**WORK ITEM**
Return verbatim all lines from the first one in the records to the line with "Warranty & Returns (298, 2467)", both ends kept.

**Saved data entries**
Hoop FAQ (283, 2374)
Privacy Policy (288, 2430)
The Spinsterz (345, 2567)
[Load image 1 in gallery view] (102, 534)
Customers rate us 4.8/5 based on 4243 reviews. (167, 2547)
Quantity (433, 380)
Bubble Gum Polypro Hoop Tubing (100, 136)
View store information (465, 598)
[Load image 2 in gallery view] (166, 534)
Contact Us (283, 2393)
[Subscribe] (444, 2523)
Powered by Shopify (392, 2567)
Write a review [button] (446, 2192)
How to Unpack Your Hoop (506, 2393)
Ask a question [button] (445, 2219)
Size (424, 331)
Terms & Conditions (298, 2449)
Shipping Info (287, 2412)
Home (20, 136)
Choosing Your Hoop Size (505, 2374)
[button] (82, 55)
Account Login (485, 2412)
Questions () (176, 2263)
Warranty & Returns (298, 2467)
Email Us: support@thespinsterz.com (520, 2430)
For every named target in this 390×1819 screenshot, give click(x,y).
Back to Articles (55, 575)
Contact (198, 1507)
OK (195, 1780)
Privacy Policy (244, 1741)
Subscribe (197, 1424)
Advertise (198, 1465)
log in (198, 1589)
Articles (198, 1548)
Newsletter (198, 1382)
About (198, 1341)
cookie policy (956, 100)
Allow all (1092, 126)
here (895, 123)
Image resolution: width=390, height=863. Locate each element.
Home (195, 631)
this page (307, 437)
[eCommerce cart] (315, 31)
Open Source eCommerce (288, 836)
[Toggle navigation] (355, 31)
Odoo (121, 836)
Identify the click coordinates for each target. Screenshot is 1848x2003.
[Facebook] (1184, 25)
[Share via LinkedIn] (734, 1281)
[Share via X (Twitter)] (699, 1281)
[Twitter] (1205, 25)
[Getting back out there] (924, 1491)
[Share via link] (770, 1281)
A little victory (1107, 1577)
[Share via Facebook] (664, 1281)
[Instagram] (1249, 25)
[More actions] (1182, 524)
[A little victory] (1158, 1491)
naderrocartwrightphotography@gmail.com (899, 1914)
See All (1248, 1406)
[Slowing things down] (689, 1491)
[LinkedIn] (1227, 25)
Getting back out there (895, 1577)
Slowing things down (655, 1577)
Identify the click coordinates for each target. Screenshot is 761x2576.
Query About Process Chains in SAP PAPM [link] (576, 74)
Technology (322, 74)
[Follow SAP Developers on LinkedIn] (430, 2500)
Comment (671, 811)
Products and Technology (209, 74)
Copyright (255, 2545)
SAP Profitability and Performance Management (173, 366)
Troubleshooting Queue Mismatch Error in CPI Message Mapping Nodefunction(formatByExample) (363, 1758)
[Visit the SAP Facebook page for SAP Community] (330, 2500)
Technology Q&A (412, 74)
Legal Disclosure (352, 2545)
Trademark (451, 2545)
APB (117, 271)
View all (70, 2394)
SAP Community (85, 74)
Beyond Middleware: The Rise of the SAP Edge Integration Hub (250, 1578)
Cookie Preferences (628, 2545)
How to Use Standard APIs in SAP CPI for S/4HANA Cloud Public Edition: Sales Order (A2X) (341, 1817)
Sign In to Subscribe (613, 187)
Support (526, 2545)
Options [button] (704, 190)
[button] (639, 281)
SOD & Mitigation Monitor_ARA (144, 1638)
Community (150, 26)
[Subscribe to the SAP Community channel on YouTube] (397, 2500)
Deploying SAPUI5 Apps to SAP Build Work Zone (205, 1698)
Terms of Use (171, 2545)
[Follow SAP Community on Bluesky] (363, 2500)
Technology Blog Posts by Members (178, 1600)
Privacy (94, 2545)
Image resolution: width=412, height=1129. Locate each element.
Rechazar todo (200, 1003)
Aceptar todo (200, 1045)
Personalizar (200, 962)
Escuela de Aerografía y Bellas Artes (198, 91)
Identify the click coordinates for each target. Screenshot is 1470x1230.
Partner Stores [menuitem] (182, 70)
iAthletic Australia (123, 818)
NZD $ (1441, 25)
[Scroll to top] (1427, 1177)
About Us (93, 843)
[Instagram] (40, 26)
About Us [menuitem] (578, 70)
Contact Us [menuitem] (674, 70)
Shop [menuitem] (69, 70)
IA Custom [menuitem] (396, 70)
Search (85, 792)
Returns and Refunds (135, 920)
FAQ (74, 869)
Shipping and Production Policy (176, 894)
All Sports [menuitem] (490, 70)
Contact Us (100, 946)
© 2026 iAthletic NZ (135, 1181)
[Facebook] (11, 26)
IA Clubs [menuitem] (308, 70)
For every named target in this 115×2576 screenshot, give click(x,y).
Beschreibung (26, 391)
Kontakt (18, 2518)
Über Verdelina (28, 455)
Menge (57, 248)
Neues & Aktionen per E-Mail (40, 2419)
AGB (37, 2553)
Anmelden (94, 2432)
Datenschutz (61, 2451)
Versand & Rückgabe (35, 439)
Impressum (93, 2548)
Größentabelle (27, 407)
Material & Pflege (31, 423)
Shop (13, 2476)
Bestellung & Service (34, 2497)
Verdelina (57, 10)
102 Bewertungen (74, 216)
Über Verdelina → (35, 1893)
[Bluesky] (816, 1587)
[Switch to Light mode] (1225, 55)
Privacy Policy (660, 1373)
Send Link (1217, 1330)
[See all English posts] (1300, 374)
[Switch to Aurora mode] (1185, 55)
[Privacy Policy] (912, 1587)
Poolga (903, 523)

**COMPLETED TASK**
Hoop FAQ (283, 2374)
Privacy Policy (288, 2430)
The Spinsterz (345, 2567)
[Load image 1 in gallery view] (102, 534)
Customers rate us 4.8/5 based on 4243 reviews. (167, 2547)
Quantity (433, 380)
Bubble Gum Polypro Hoop Tubing (100, 136)
View store information (465, 598)
[Load image 2 in gallery view] (166, 534)
Contact Us (283, 2393)
[Subscribe] (444, 2523)
Powered by Shopify (392, 2567)
Write a review [button] (446, 2192)
How to Unpack Your Hoop (506, 2393)
Ask a question [button] (445, 2219)
Size (424, 331)
Terms & Conditions (298, 2449)
Shipping Info (287, 2412)
Home (20, 136)
Choosing Your Hoop Size (505, 2374)
[button] (82, 55)
Account Login (485, 2412)
Questions () (176, 2263)
Warranty & Returns (298, 2467)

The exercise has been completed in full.